Ho fatto l’insegnante solo per un anno, nel 2010/11, eppure qualcosa dev’essere rimasto depositato: nell’atrio sento una voce femminile chiamare “prof”, mi giro, non individuo un adulto nei paraggi e rispondo con un “dimmi pure”. Mi rendo conto della gaffe, la studentessa mi guarda spaesata e divertita. Ci cascherò ancora tre volte. Il professor Bovani mi dà il benvenuto, mi mostra la scuola con orgoglio: nell’aula di esercitazioni orchestrali gli occhi cercano subito i contrabbassisti, ma “ne abbiamo solo due in tutta la scuola, e oggi sono entrambi assenti”. Salgono i ricordi del conservatorio, ma siamo già in classe. I ragazzi tengono il libro in mano, due ragazze eseguono un reading accompagnandosi con la fisarmonica. Mi parlano dei personaggi di Dov’è casa mia, mi chiedono se esistono davvero e se davvero hanno sofferto così tanto, se non ho paura a fare il mio lavoro, quand’è che ho rischiato di più, se i miei genitori e amici sono preoccupati. Racconto della Sierra Leone e dell’Ebola, del sequestro da parte delle milizie curde, della volta in Sudan che forse mi volevano rapire ma non si è mai capito. Sono attenti, il brusio indica domande inespresse che poi trovano il modo di uscire allo scoperto. Spiego l’importanza di garantire l’accesso all’istruzione anche nel mezzo di una guerra o di una catastrofe naturale.
Qualche ragazza dice che vorrebbe scrivere, che ci sta già provando, che però non è sicura di riuscire a trovare la sua forma espressiva, che le parole e i pensieri si espandono sulla carta, da fiumi in piena diventano laghi, senza direzione, superfici immobili. Cito una regola che risale ad Aristotele, ovvero che una storia deve avere un inizio, uno svolgimento e una fine, c he sembra banale ma mi ha salvato dai miei laghi anni fa. Citiamo Salinger, Jacopo Ortis, biografie dei Queen, dei Guns’n’Roses e dei Led Zeppelin. Una ragazza – hey ho! – ha la maglietta dei Ramones. Uno studente dagli occhi sfuggenti si siede al pianoforte e suona (credo) Bach a memoria.

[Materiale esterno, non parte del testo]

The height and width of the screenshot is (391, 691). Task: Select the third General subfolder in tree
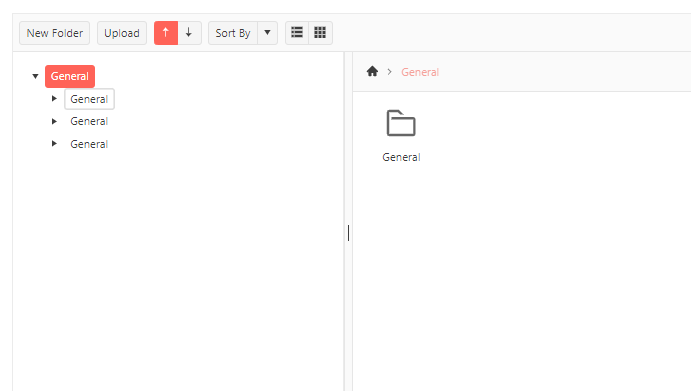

Poi torniamo all’attualità, cerchiamo di ricordare le guerre in corso e l’inconsueta pace che dura da 74 anni in Europa occidentale – riconosciamo che nella storia del mondo è un’eccezione e che non giustifica l’indifferenza per le sventure altrui. Mostro questo video, girato dall’organizzazione per cui ho lavorato per tre anni. Alcuni lo hanno già visto, ma l’effetto è sempre lo stesso. Mi chiedono se qualcuno mi ha mai attaccato per il mio lavoro e dico che no, ma noto negli ultimi anni dei silenzi di comodo, imbarazzati, da parte di persone che pensavo di conoscere molto meglio. Cosa si può fare? Parlare, raccontare, dare un volto a quelle persone ridotte a masse lontane e informi, trasformate in minacce.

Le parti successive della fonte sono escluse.